• **ASSIGNED TASK**: For each line of the data below, test for "computer". Report only the number of lines that pass.

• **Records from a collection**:
- Opening Delimiter -
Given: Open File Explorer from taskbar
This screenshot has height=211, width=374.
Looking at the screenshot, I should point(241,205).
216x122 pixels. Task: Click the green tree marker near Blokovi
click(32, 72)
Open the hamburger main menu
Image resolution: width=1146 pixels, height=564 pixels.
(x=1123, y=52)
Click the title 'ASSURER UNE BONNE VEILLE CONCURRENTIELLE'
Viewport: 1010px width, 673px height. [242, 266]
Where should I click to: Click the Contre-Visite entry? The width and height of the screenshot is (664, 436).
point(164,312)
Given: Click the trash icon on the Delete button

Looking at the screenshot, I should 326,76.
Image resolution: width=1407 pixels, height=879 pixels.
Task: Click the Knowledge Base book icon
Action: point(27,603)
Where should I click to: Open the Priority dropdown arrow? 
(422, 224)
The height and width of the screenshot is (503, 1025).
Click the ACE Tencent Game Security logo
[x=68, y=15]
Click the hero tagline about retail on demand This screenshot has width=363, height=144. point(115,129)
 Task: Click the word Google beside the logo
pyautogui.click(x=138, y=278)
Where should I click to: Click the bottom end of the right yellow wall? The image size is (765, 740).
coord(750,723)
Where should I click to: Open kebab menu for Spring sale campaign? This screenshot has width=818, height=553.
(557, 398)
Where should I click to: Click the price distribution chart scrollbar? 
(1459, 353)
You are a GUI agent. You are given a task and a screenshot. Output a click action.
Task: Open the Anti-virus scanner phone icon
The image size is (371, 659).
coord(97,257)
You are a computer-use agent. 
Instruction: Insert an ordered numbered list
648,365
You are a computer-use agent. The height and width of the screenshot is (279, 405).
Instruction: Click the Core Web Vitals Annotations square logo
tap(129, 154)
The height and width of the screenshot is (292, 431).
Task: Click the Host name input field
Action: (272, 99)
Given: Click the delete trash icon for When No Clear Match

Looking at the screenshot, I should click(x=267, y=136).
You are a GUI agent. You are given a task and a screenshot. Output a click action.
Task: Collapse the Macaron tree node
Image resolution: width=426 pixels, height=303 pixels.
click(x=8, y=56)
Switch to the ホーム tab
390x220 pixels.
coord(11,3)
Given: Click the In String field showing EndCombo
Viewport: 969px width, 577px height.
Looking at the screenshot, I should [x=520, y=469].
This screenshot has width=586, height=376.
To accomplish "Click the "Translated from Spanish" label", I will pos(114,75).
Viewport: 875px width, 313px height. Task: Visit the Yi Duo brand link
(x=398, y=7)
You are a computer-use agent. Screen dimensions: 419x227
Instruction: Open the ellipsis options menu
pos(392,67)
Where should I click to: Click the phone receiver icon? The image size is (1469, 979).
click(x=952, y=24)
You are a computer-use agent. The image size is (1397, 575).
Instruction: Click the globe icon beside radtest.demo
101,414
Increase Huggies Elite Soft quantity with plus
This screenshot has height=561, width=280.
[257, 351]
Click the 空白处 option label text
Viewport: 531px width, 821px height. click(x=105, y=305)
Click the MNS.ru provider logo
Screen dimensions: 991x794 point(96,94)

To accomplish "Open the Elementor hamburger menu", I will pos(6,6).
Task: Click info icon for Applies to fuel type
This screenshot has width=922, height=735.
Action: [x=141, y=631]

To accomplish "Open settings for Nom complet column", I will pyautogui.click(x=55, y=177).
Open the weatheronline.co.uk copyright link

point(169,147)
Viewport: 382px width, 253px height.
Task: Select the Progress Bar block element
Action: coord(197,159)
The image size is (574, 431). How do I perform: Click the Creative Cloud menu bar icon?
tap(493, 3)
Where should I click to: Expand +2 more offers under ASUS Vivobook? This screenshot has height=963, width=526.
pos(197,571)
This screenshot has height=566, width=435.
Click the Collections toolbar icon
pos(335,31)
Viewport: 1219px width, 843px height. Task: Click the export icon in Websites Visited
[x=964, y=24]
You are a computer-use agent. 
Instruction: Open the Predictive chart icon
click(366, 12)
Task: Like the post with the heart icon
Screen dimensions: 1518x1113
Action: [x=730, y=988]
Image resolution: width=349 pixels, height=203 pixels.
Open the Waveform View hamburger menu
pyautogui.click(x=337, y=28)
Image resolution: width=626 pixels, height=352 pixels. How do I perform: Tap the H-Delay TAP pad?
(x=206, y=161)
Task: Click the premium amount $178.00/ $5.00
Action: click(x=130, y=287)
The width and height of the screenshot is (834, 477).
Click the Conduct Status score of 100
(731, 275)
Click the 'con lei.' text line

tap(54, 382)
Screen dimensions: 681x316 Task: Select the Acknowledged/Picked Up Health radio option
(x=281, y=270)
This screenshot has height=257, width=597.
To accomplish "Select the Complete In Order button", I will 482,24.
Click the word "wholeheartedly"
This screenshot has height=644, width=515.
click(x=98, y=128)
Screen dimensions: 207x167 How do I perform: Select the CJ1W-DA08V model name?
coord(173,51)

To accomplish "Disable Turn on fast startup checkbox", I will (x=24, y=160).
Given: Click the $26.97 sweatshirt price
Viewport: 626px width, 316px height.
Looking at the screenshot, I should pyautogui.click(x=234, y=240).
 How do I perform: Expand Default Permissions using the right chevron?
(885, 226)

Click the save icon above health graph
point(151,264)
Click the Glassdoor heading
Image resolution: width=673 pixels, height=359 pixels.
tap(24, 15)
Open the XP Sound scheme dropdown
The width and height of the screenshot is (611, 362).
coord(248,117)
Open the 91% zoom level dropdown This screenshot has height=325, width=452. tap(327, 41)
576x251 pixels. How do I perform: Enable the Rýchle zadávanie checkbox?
- Closing Delimiter -
• **SOLUTION FOR THIS PROBLEM**: 5